Task instructions: Pictures are not part of the copy; retype all the records below exactly.
─── Extracted entries ───
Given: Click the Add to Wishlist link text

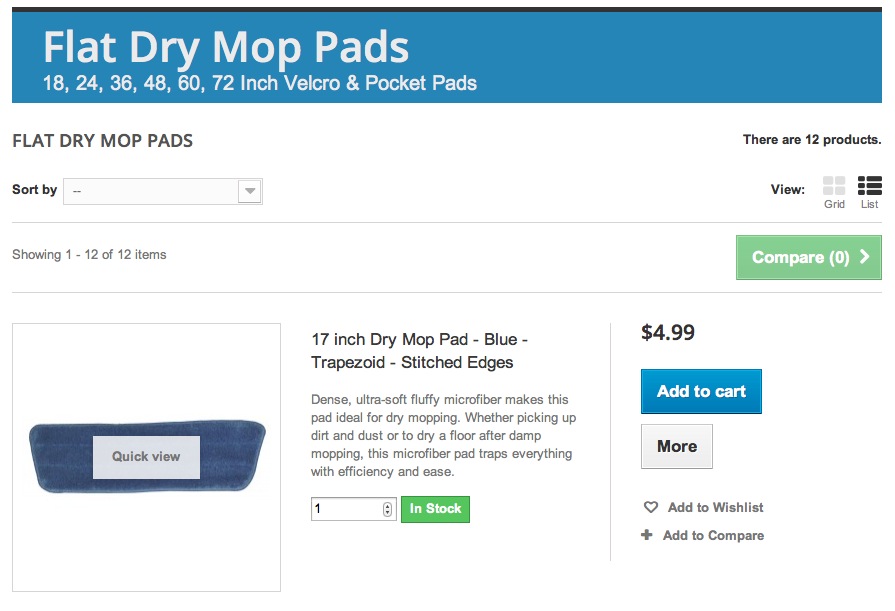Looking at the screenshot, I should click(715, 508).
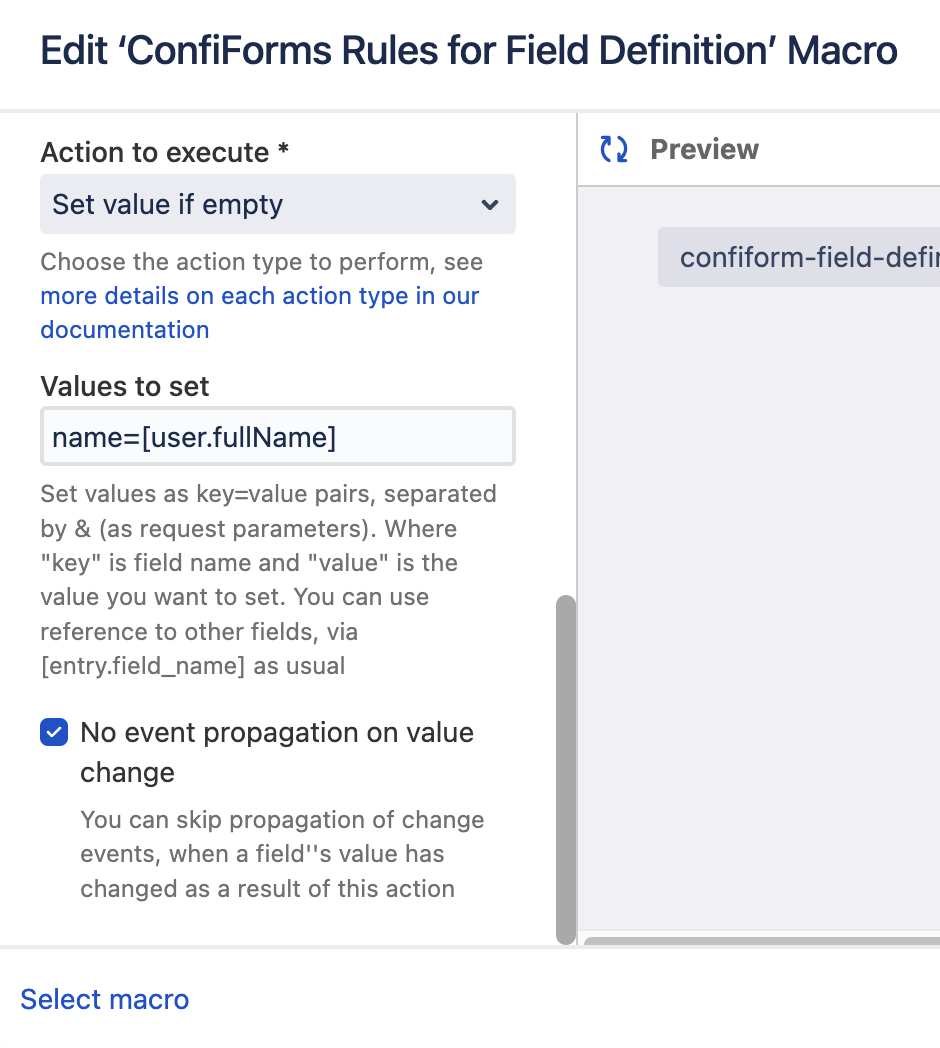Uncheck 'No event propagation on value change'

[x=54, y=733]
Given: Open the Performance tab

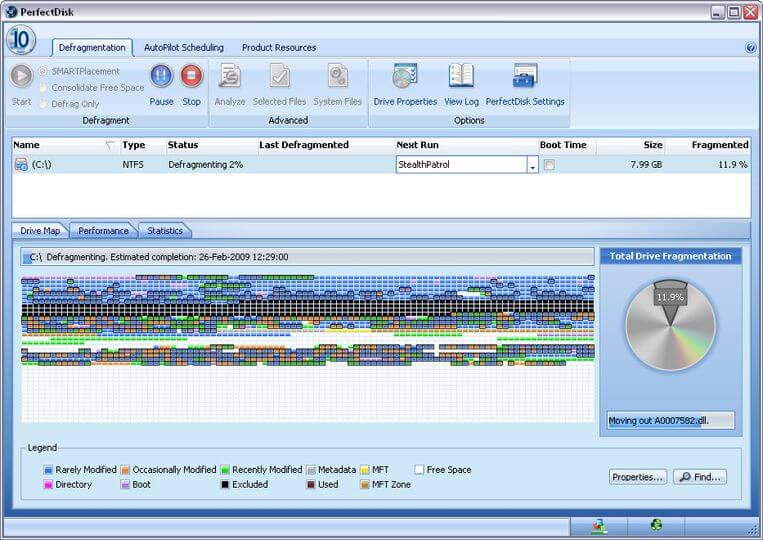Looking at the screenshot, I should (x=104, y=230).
───
Task output:
Given: Click the Add to Wishlist link text

Looking at the screenshot, I should click(715, 508).
Uncheck 'No event propagation on value change'

[x=54, y=733]
Given: Open the Performance tab

Looking at the screenshot, I should (x=104, y=230).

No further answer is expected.